Who the fuck taught people how to pen business emails? Holy Christ on a cracker! Absolutely nothing creams my corn more than having to actively translate what these professional suits are typing to me. I just received an email that was 5 paragraphs that essentially boiled down to, hey, I really liked your report you sent last Monday. Can we schedule a Zoom call tomorrow? Yes or no? I am so tired of professional communications. I am frankly exhausted with having to translate professional sludge. Why in the healthiest of hell is it OK, even desirable, that our society likes this kind of mind nummingcommunication? Everybody calls it professional but I just call it a gigantic fucking headache. And who the hell came up with professionalism anyhow? I’m really starting to hate the concept of professionalism and professional writing styles. No wonder everyone has meetings. No one can write. No one can string together a competent business sentence without 90,000 corporate qualifiers. You can have perfect grammar and perfect spelling and in fact be the worst writer. Can we change what it means to write professionally? Because this is a level of hell that I never noticed prior to getting away from corporate offices. #Writing #Business
@WeirdWriter This is why business-brained people seem to like LLMs so much, IMO. "More words = better" for them. Much of what the suits do is merely performative; a gloss on a fundamentally unjust and corrupt system built to protect the interests of useless nepo-babies and other business owners. They write lengthy, empty emails because it produces the appearance of value and busy-ness for those who aren't so unfortunate as to have to *do* anything in response, such as actually *read* them.

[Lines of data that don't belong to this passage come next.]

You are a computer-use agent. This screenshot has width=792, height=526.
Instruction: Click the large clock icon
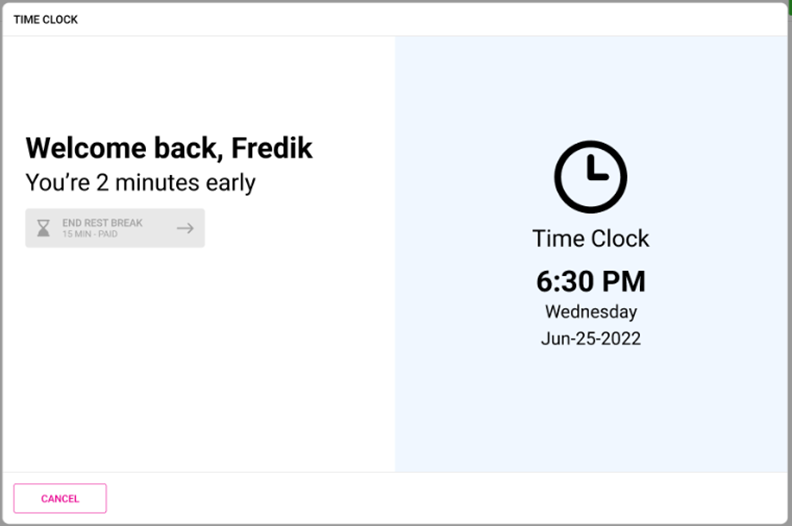click(590, 176)
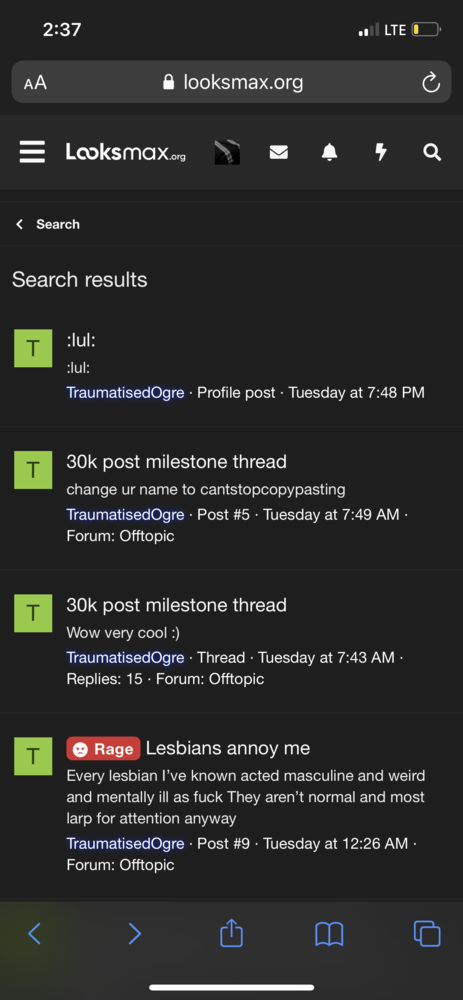Open Safari bookmarks book icon
The image size is (463, 1000).
click(x=329, y=934)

@WeirdWriter The only "business owners" I've ever known to be worth a damn have been the owner-operator, small business types who started out doing the work of the business on their own and whose businesses haven't quite reached the point where they can step away from day-to-day operations. Once that point is reached, they become ever-more useless, even as they become ever-more prestigious.
@lykso Bingo! A part of me really wants to be inside of their head when they get an email like mine. Kind of short, to the point. Depending on my mood, it’s a little bit whimsical. For example, I recently wrote the phrase, I hope this email finds you eating a lot of grapes and other kinds of healthy fruit. Do they find it impossible to understand because it’s not filled with empty dribble and is 1 million times more actionable than a single paragraph they’ve ever created?
@WeirdWriter I think it's a mistake to assume they don't know exactly what they're doing. It's not so much a matter of capacity, for most of them, but rather a matter of complicity.